Jeez, sometimes I burst out laughing reading these forums.  Is Dublin Airport another name for Shannon? Just kiddin, sorry couldn't resist.  

Baldonnel/Casement Aerodrome is Irish Air Corps HQ off the N7. 

Weston's a private airport off the N4 with flying schools and exec jets. It's on the road to Celbridge.

Not sure about exact buses, but any buses going to Celbridge via N4 and Celbridge Road, probably stop outside or near it.


----------



## aircobra19 (29 Jul 2007)

Sn@kebite said:


> Just wondering how to get to the private airport from either the city centre or even better, Clondalkin, via public transport? preferably bus or Luas.
> 
> Thanks.



No offense but for some one hoping to be a pilot you've a woeful sense of direction, and route finding. Weston (if you look at a map) is between Lucan and Celbridge. On the CIE site look up buses to Weston, and see which goes between Lucan and Celbridge. It has to pass Weston. 2 mins seems to suggest 67/a goes past it. But of course like mobileme said why not just ring up and ask them!
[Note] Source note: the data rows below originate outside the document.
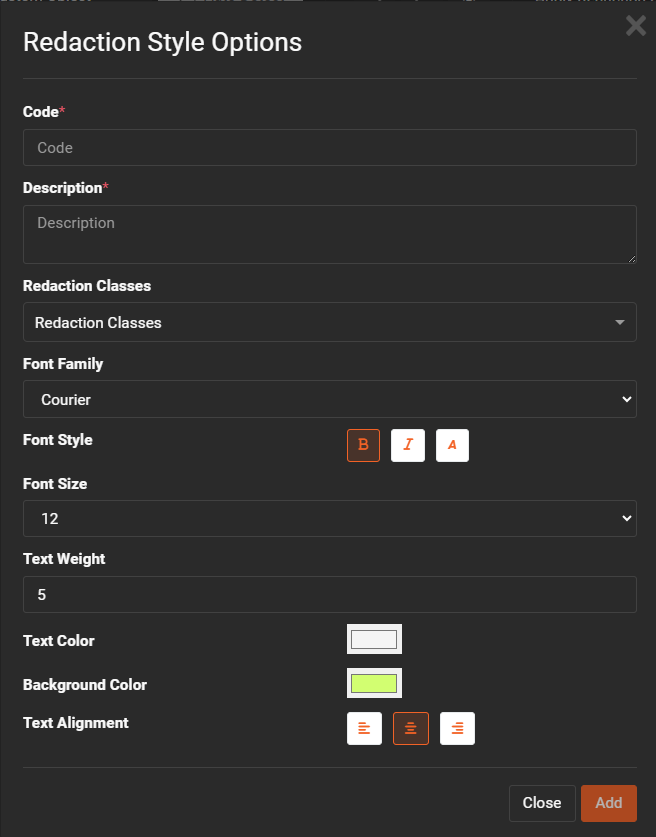
Task: Focus the Code input field
Action: [x=329, y=148]
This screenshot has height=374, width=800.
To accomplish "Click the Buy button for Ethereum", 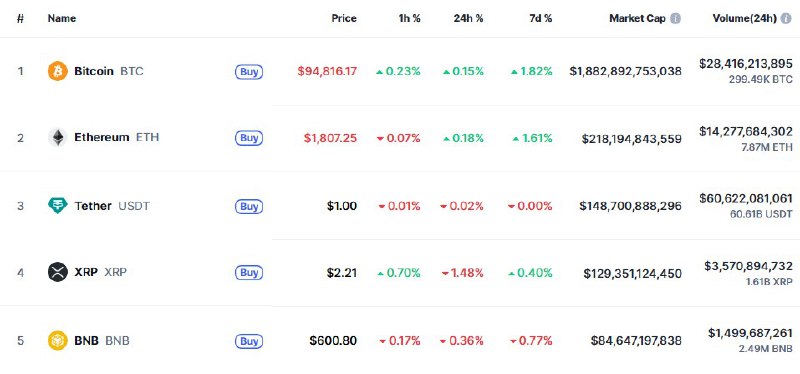I will point(249,138).
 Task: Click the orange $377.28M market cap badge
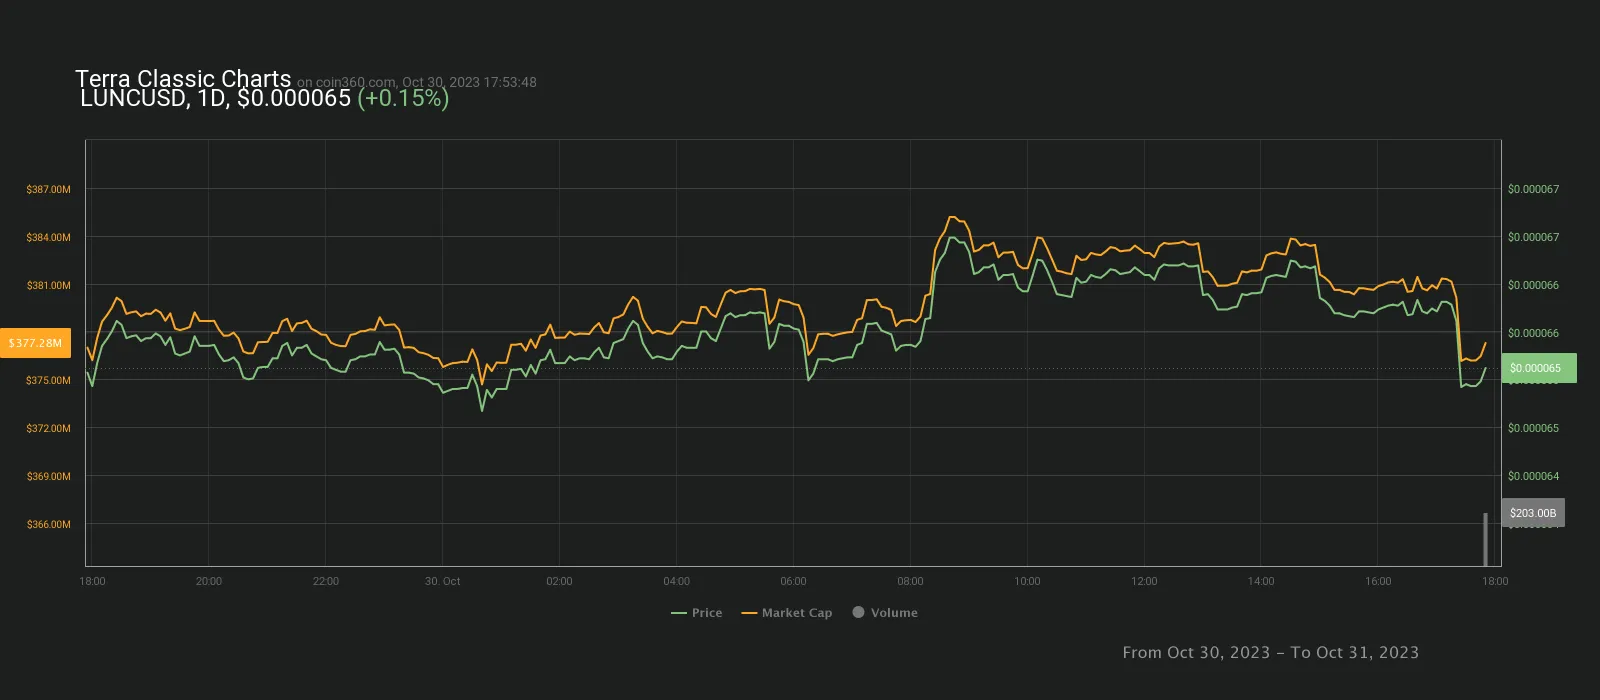[35, 343]
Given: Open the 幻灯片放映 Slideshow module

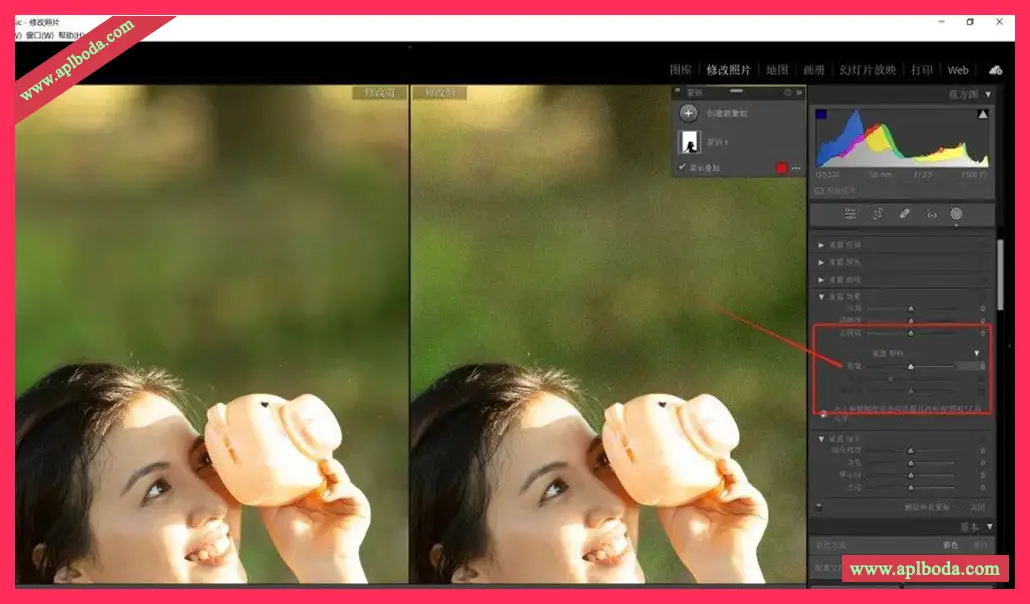Looking at the screenshot, I should [867, 70].
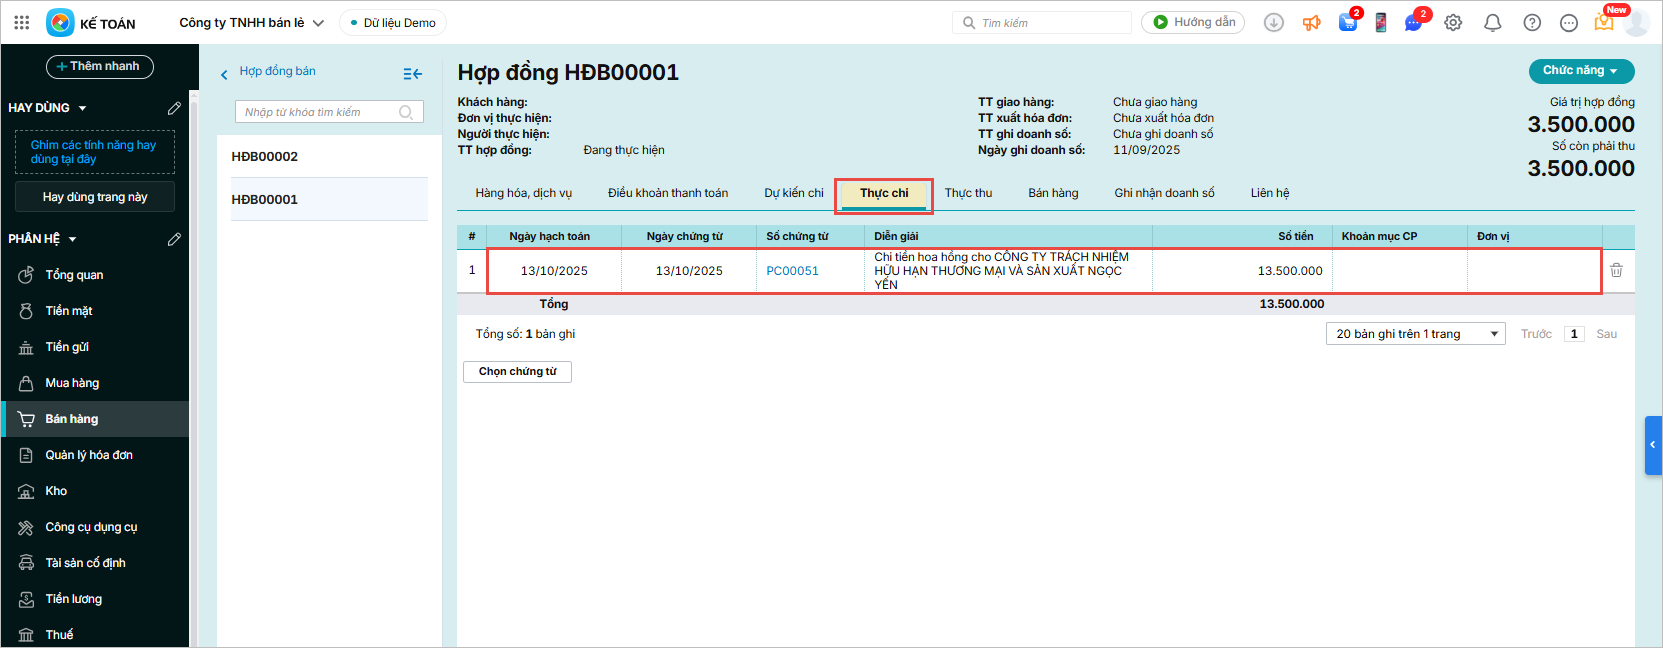The image size is (1663, 648).
Task: Click the download icon in top bar
Action: tap(1273, 23)
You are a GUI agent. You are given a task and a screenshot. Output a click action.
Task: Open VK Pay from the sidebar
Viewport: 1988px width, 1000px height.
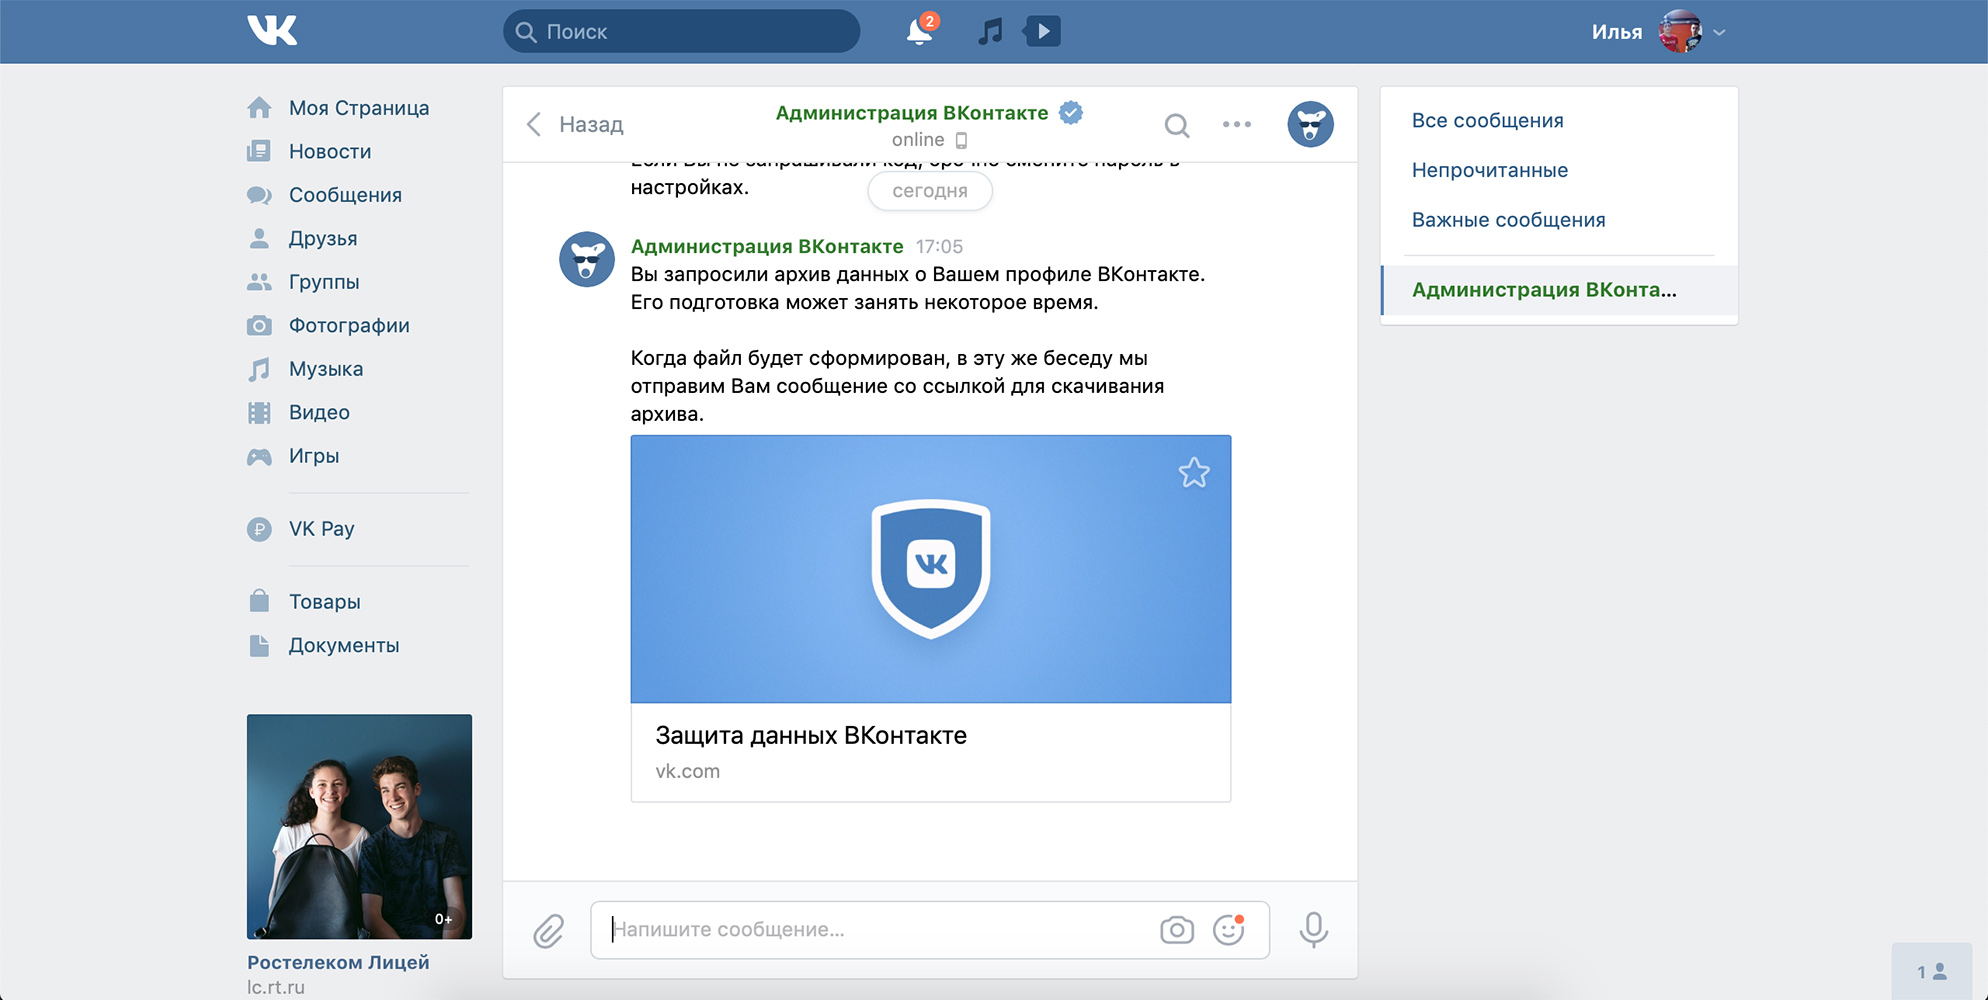(321, 529)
You probably know about them already but other sites of interest.

www.pprune.org
http://www.ifsd.ie/
[broken link removed]

Good luck with the flying!


----------



## Sn@kebite (29 Jul 2007)

Kendr said:


> Is Weston another name for Baldonnel??
> Jeez, sometimes I burst out laughing reading these forums.  Is Dublin Airport another name for Shannon? Just kiddin, sorry couldn't resist.


Seeing as you're a n00b, ClubMan should let you away with that!.
thanks!


aircobra19 said:


> No offense but for some one hoping to be a pilot you've a woeful sense of direction, and route finding.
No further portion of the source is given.